=== Section Start ===
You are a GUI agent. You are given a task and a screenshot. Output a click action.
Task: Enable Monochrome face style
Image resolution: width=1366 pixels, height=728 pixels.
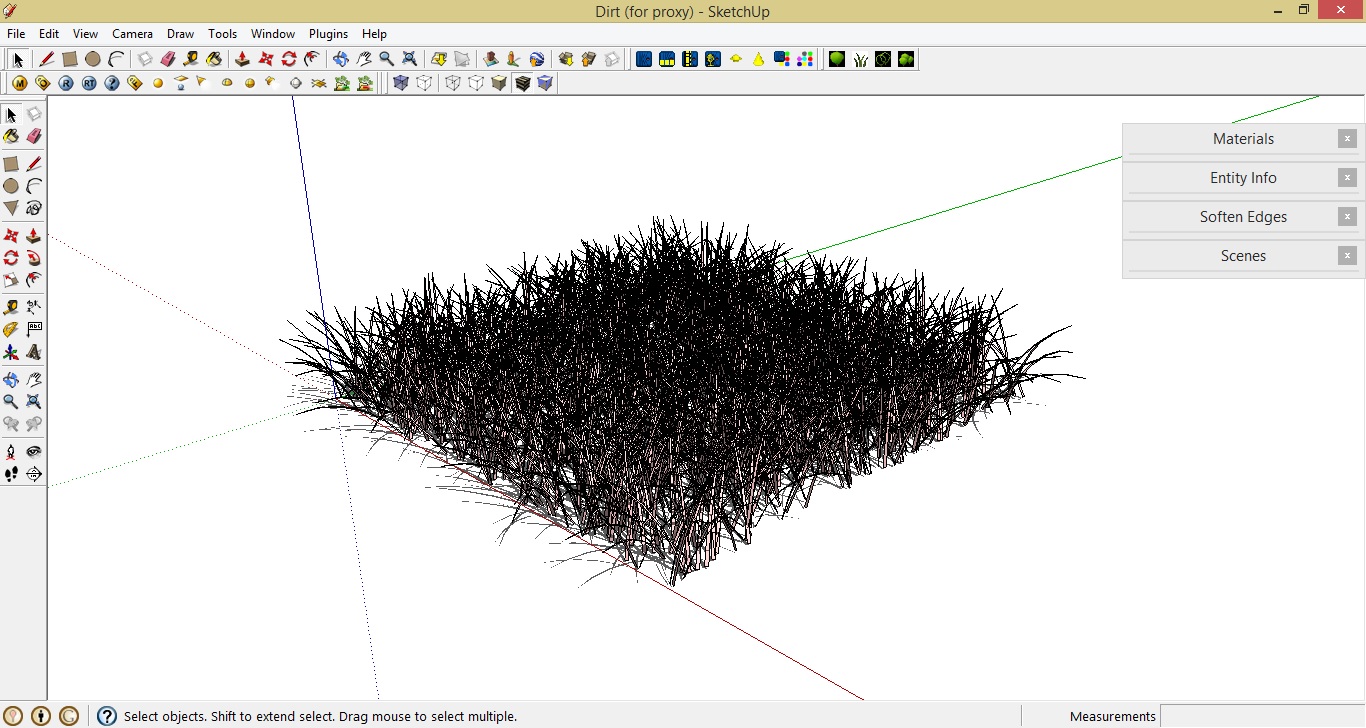tap(545, 82)
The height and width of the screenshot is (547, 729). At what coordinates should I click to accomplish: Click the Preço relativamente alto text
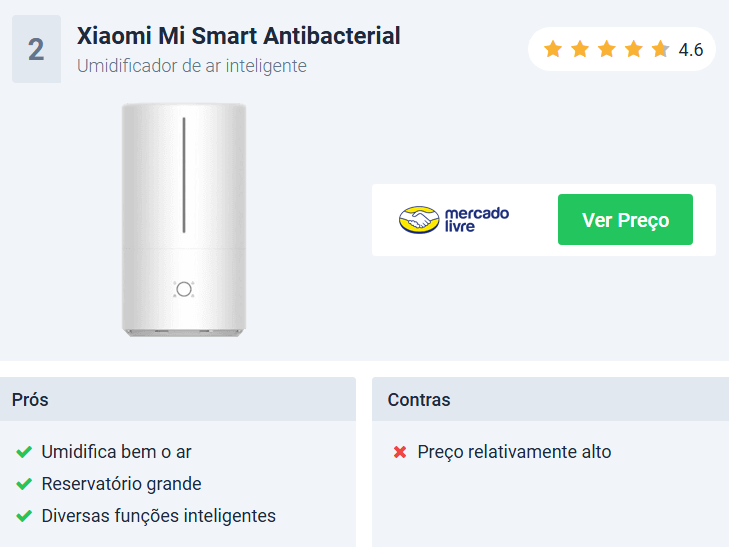[x=514, y=452]
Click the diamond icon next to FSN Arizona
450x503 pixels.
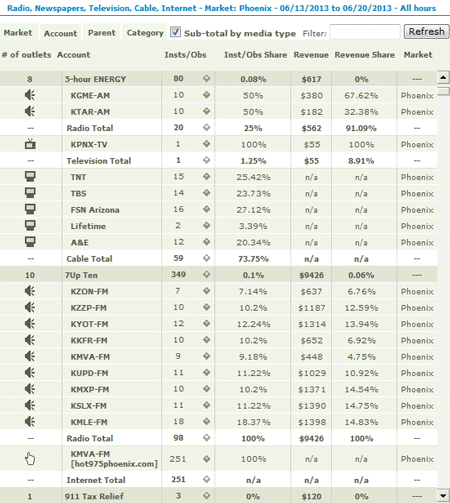(207, 209)
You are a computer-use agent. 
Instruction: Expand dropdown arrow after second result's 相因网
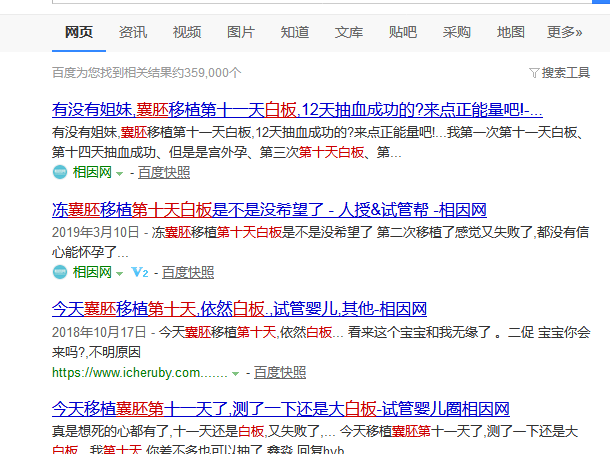(x=119, y=272)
=== Section End ===
TASK OBJECTIVE ->
Write out the whole listing exactly, and drop the pictures.

COMPLETED TASK ->
You are a GUI agent. You are given a task and a screenshot. Output a click action.
Task: Enable Monochrome face style
Image resolution: width=1366 pixels, height=728 pixels.
tap(545, 82)
The height and width of the screenshot is (547, 729). At what coordinates should I click to accomplish: Click the Preço relativamente alto text
[x=514, y=452]
Click the diamond icon next to FSN Arizona
450x503 pixels.
(207, 209)
You are a computer-use agent. 
Instruction: Expand dropdown arrow after second result's 相因网
(x=119, y=272)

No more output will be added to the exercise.